(Items listed in a dataset)
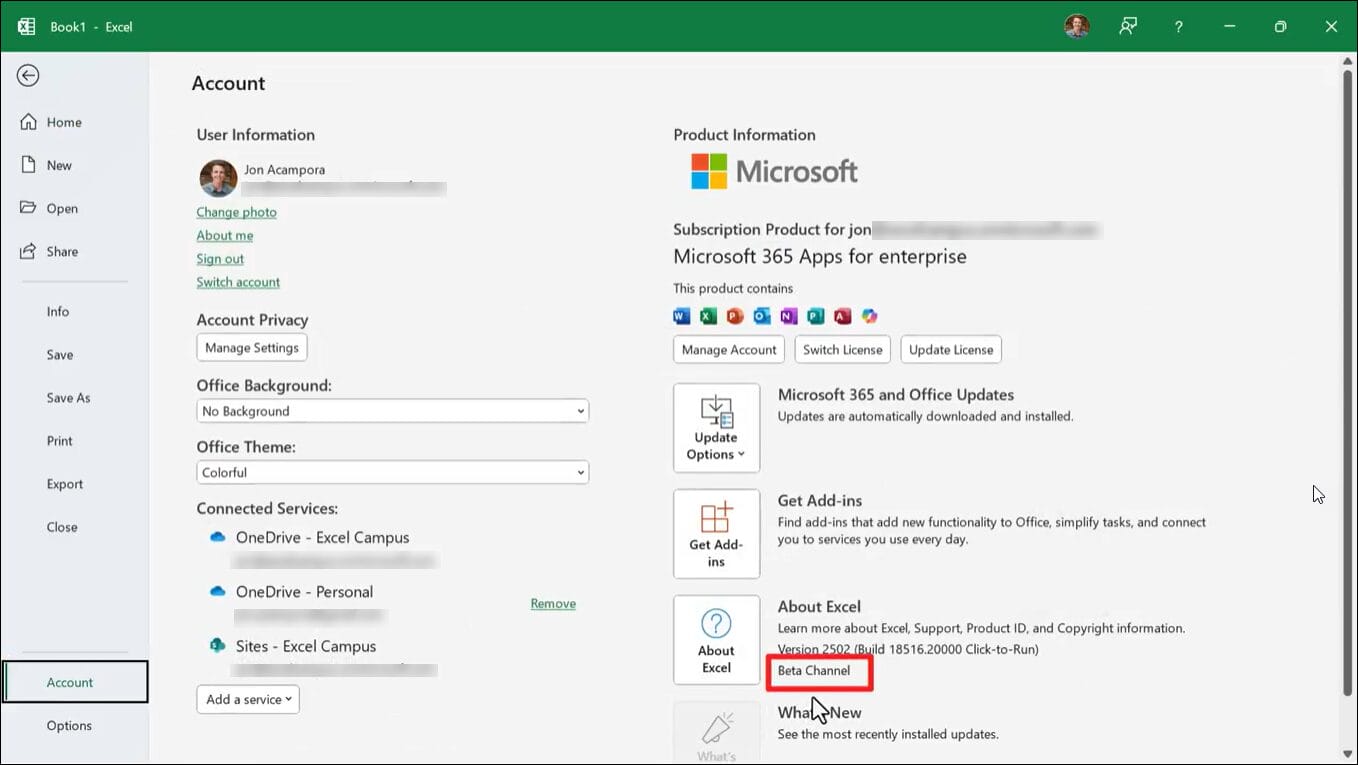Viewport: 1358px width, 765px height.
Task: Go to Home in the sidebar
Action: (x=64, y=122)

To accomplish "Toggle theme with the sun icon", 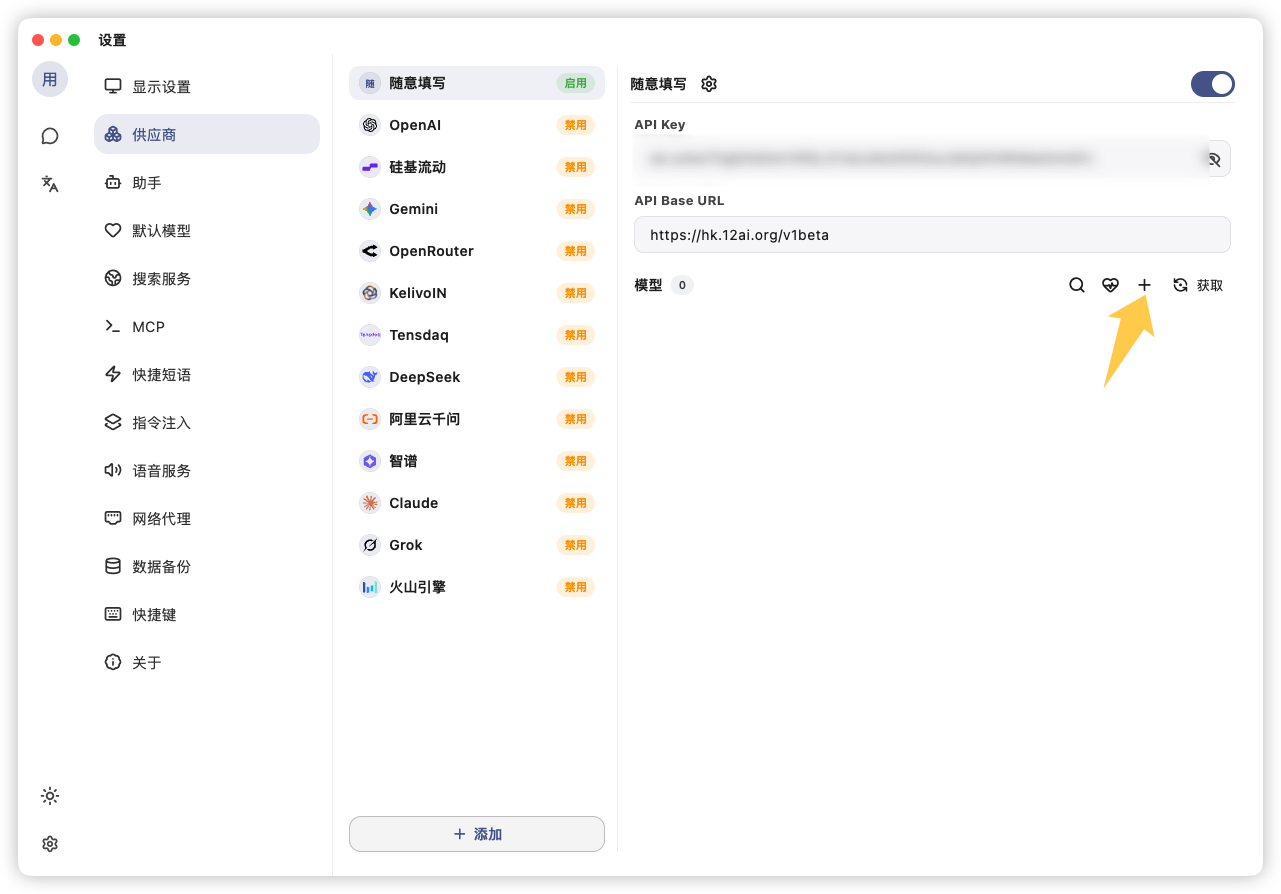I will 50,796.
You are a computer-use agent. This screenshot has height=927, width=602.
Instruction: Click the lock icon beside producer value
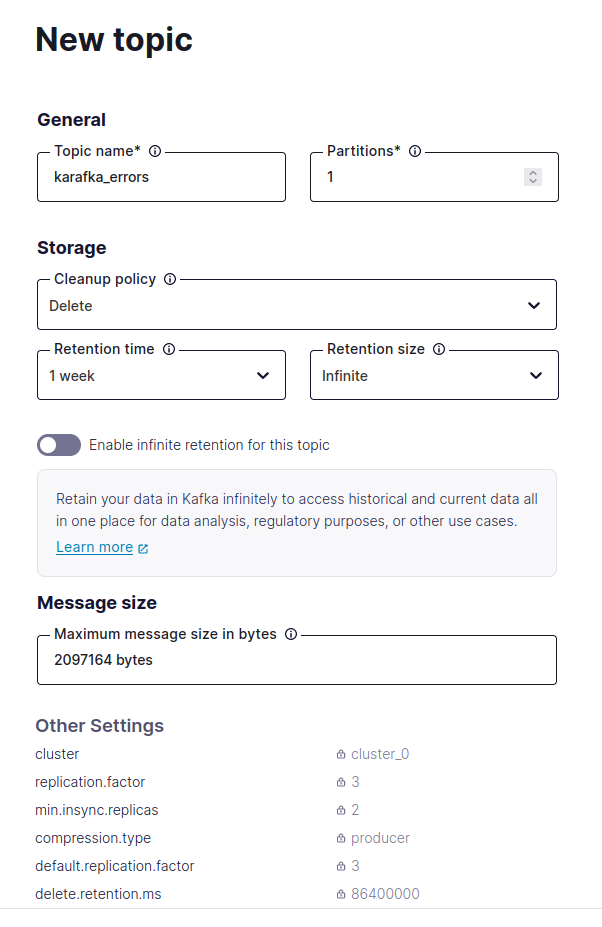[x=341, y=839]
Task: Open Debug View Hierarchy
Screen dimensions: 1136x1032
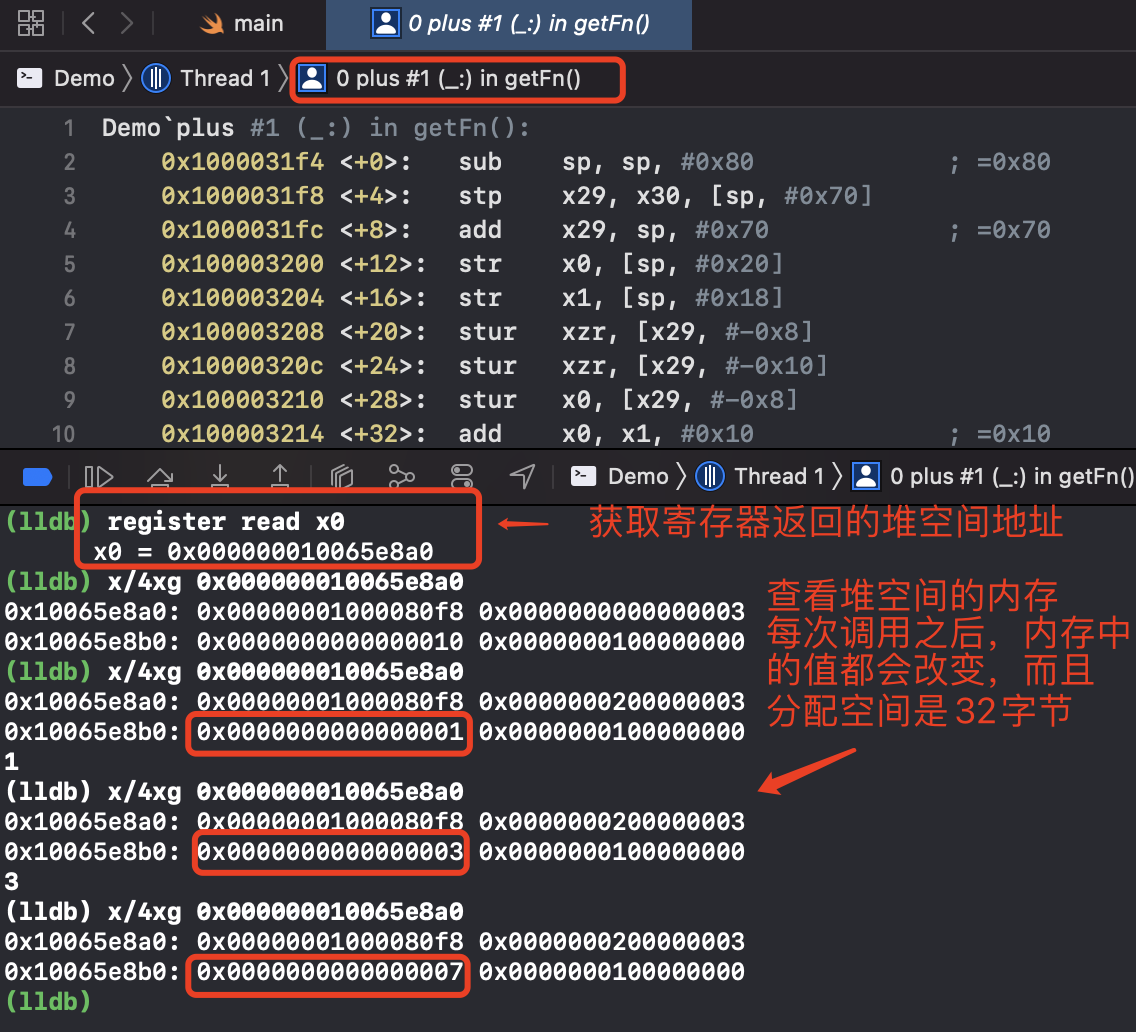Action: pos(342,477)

* * *

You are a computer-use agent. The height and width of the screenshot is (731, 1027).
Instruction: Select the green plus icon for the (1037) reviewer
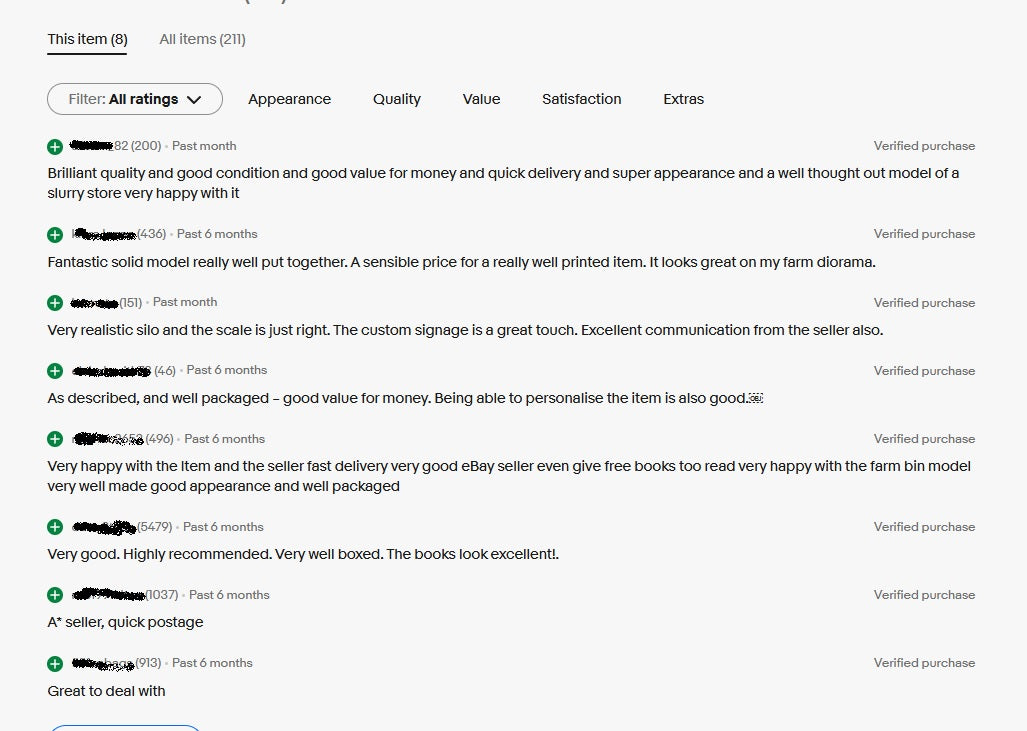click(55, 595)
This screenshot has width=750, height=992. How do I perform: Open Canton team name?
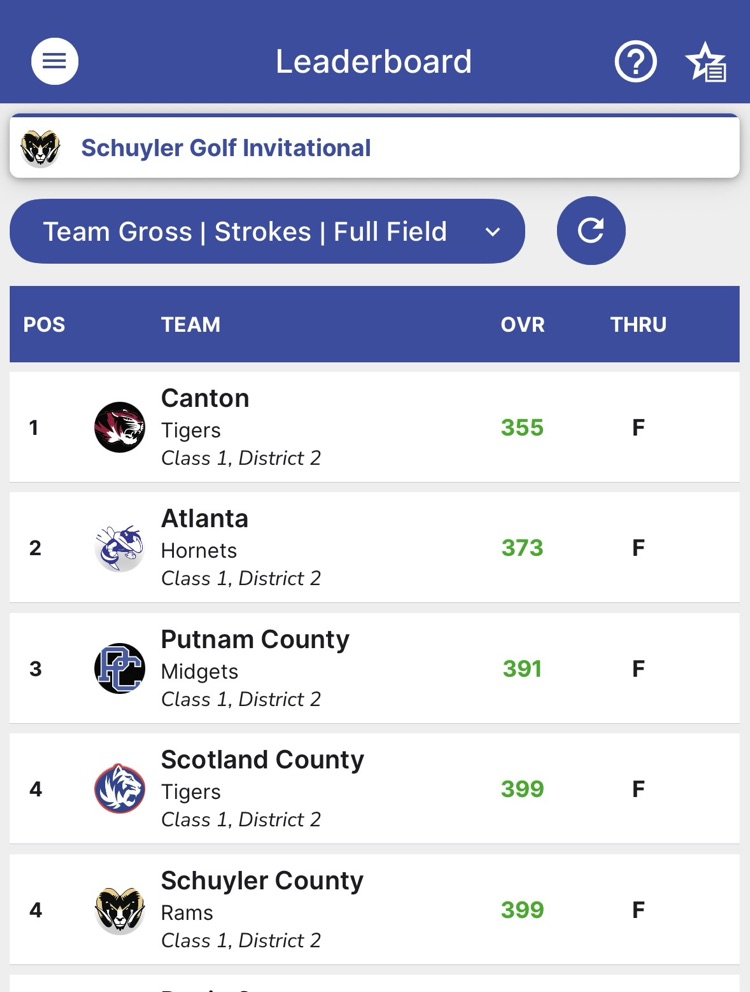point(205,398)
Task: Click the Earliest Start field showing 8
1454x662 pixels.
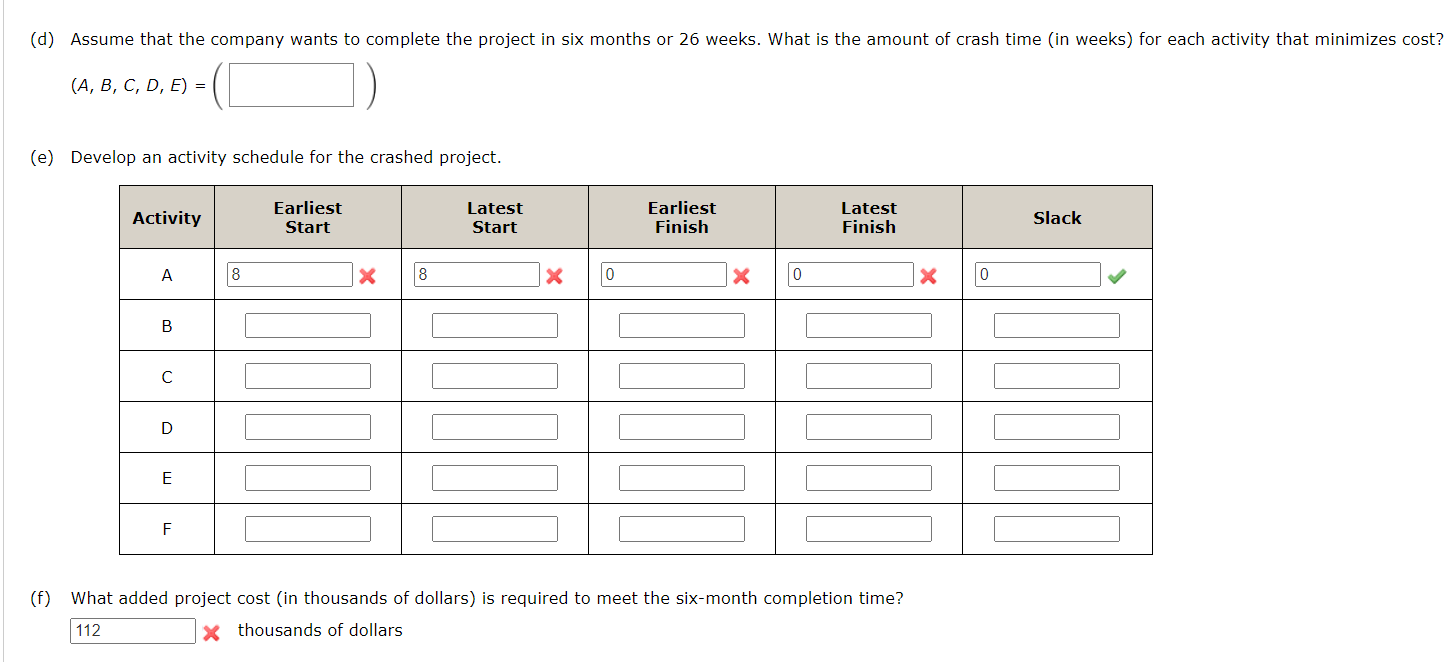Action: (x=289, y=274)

What the task asks
Rewrite the records from the line containing "Task: Open Debug View Hierarchy" through the line containing "Action: pos(342,477)", requests included, shifting each answer coordinate by adding 84 to it. Leave the pictures out of your answer.

Exercise answer
Task: Open Debug View Hierarchy
Screen dimensions: 1136x1032
Action: pos(426,561)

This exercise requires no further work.